Selected excerpt -
● ● ● ● ● ● ●

Basic MIPS implementation
Basic MIPS Instructions
MIPS, which was an acronym for Microprocessor without Interlocking Pipe Stages, was a very successful microprocessor in the 1990s. Over time it was unable to compete with the resources thrown at the Intel family in the PC business or with the success of the ARM chips in the mobile phone devices, but it has carved out a solid niche in the embedded market – routers, cable modems, set-top boxes, and gaming consoles such as the PlayStation II. Its main advantages are its relatively simple (and regular) instruction set, and its low cost and low power requirements. The regular (though complete) instruction set is the main reason MIPS processors are used in Computer Architecture courses. It helps that the definitive work on the topic was written by the original proponent of the architecture at Stanford University in the late 1980s and early 1990s.
MIPS was revolutionary for its time. It was probably the chip that settled the longstanding competition between RISC chips and the then-dominant CISC chips. All new microprocessor chips made today are RISC. The only surviving CISC chip in use is the Intel family, and it could be argued that it is only Intel’s Herculean effort and resources (and their large installed base) that has kept this technology in the forefront.
The MIPS instruction set is easier to program, use, and implement for several reasons
- every instruction is a standard length – for our family, 32 bits.
- there is a large number (32) of uniform registers. For 31 of these registers their use is restricted only by convention. (But in reality only 26 registers are generally available)
- there are very few different instruction encodings
- there are no condition codes
- it can function in either big- or little-endian mode
- the procedure calling convention is lightweight, enabling simple leaf procedures to be called with very little overhead
- the assembly language is easily optimized and its regularity (and large number of registers) makes “smart” compilers easier to write. (In fact, early MIPS chips relied on the compiler to generate code in a special way to avoid the necessity of pipeline interlocks, hence its acronym)

● ● ● ● ● ● ●

Data lines -
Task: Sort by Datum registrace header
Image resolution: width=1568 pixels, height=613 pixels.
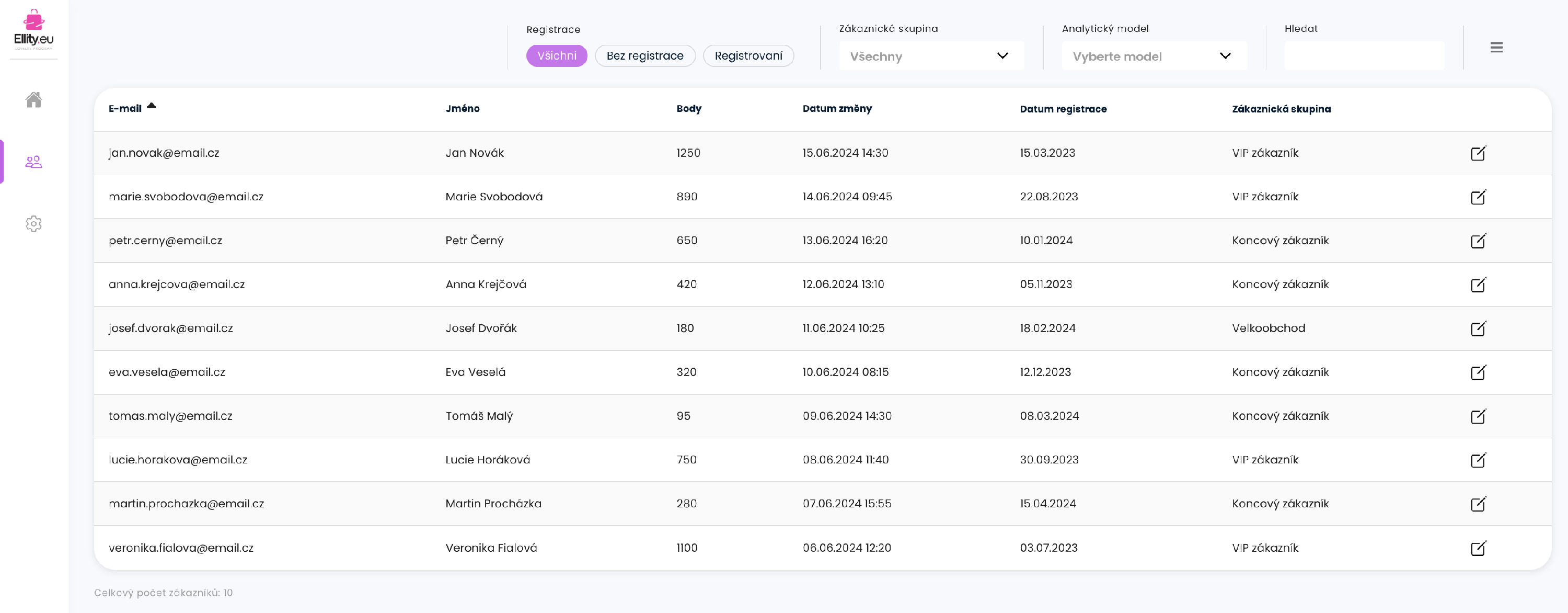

● ● ● ● ● ● ●

Write out the full passage on basic MIPS instructions word for word, with nothing left out or changed. The lines stand apart from the passage on basic MIPS instructions and form separate material.

Result of this task -
Basic MIPS implementation
Basic MIPS Instructions
MIPS, which was an acronym for Microprocessor without Interlocking Pipe Stages, was a very successful microprocessor in the 1990s. Over time it was unable to compete with the resources thrown at the Intel family in the PC business or with the success of the ARM chips in the mobile phone devices, but it has carved out a solid niche in the embedded market – routers, cable modems, set-top boxes, and gaming consoles such as the PlayStation II. Its main advantages are its relatively simple (and regular) instruction set, and its low cost and low power requirements. The regular (though complete) instruction set is the main reason MIPS processors are used in Computer Architecture courses. It helps that the definitive work on the topic was written by the original proponent of the architecture at Stanford University in the late 1980s and early 1990s.
MIPS was revolutionary for its time. It was probably the chip that settled the longstanding competition between RISC chips and the then-dominant CISC chips. All new microprocessor chips made today are RISC. The only surviving CISC chip in use is the Intel family, and it could be argued that it is only Intel’s Herculean effort and resources (and their large installed base) that has kept this technology in the forefront.
The MIPS instruction set is easier to program, use, and implement for several reasons
- every instruction is a standard length – for our family, 32 bits.
- there is a large number (32) of uniform registers. For 31 of these registers their use is restricted only by convention. (But in reality only 26 registers are generally available)
- there are very few different instruction encodings
- there are no condition codes
- it can function in either big- or little-endian mode
- the procedure calling convention is lightweight, enabling simple leaf procedures to be called with very little overhead
- the assembly language is easily optimized and its regularity (and large number of registers) makes “smart” compilers easier to write. (In fact, early MIPS chips relied on the compiler to generate code in a special way to avoid the necessity of pipeline interlocks, hence its acronym)